Once a diagnosis of SIADH is established, determining its cause is most important. Castleman’s disease is characterized by non-cancerous growths that may develop in the lymph node tissue throughout the body [10]. Lesions often occur in the chest, abdomen, or neck, where the abnormal enlargement of lymph nodes could usually be found. Although SIADH is reported to be associated with Castleman’s disease [11], the possibility of general lymphoma in this case could not be excluded. Several major points supported this conclusion including: (1) past history of MALT; (2) occurrence of itching (characteristic symptom of lymphoma); (3) CT scan findings suggested lymphoma; and (4) the manifestation of progressive anemia. Moreover, the patient had a long history of T2D treated with insulin. Recent studies suggest that insulin treatment may be associated with an higher risk of the developing certain types cancers including lymphoma [12].

Although Castleman’s disease is inherently a nonneoplastic process, an association with concurrent or subsequent lymphoma has been well described [13]. The hyaline-vascular type of Castleman’s disease which contains numerous lymphoid follicles should be differentiated from Hodgkin lymphoma and low-grade B-cell lymphomas [14]. Several B-cell lymphomas with prominent atrophic germinal centers and hyaline vascular penetration including follicular lymphoma, mantle cell lymphoma, and nodal marginal zone lymphoma tend to be misdiagnosed as Castleman’s disease due to the similar clinicopathologic features [15]. Furthermore, multicentric Castleman’s disease could show similar FDG PET/CT appearance mimicking lymphoma, which reveals that Castleman’s disease and lymphoma exhibit similar functions [16]. After consulting the literaure and examining the presentation of SIADH caused by both diseases, we hypothesized that Castleman’s disease can develop into lymphoma, and a variety of pathological lymphomas may result in the development of SIADH [6, 17]. One possible mechanism is the effect of hypercytokinemia.
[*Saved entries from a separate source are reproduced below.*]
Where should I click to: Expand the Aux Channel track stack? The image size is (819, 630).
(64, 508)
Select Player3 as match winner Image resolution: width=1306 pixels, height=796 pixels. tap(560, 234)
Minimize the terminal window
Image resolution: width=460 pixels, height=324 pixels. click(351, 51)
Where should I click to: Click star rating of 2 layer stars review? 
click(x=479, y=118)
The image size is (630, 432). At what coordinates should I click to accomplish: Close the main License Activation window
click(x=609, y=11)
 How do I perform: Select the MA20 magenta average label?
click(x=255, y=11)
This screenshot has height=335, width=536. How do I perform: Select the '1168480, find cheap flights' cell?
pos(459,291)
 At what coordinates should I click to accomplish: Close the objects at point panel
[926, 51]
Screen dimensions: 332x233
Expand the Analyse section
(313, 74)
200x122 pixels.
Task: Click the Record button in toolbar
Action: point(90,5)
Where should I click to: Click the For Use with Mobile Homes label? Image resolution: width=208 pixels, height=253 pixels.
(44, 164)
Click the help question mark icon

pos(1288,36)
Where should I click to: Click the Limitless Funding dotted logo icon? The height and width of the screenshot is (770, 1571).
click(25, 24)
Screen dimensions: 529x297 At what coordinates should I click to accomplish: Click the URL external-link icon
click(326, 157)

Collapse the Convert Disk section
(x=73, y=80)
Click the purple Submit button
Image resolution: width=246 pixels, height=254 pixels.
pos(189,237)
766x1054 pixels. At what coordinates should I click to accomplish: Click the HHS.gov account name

Some cytokines, such as interleukin (IL)-2, IL-6, IL-1β, and tumor necrosis factor (TNF)-α, have been reported to stimulate parvicellular and magnocellular neurons to secrete more ADH thus causing SIADH [18, 19].

In our case, three separate biopsies showed differing results suggesting that this procedure is so imperative for certain conditions that several biopsies may be needed for a final diagnosis.

Conclusion

This report describes a rare case, in which an older woman had both Castleman’s disease and lymphoma coexisting with SIADH. We wish to highlight the following key points: First, lymphoma as well as Castleman’s disease, though uncommon, is an important cause of SIADH, and mild hyponatemia should get proper attention by clinical endocrinologists. Second, repeated lymph node biopsy may be crucial for the etiological diagnosis of SIADH.

Consent

Written informed consent was obtained from the patient for publication of this case report and the accompanying images. A copy of the written consent is available upon request for review by the Journal Editor.

Authors’ information

MZ is the director of the Department of Endocrinology, Tianjin Medical University General Hospital. CGZ is the resident of Department of Endocrinology. HQQ is an Assistant Professor, Division of Epidemiology, Human Genetics and Environmental Sciences at School of Public Health, University of Texas Health Science Center at Houston.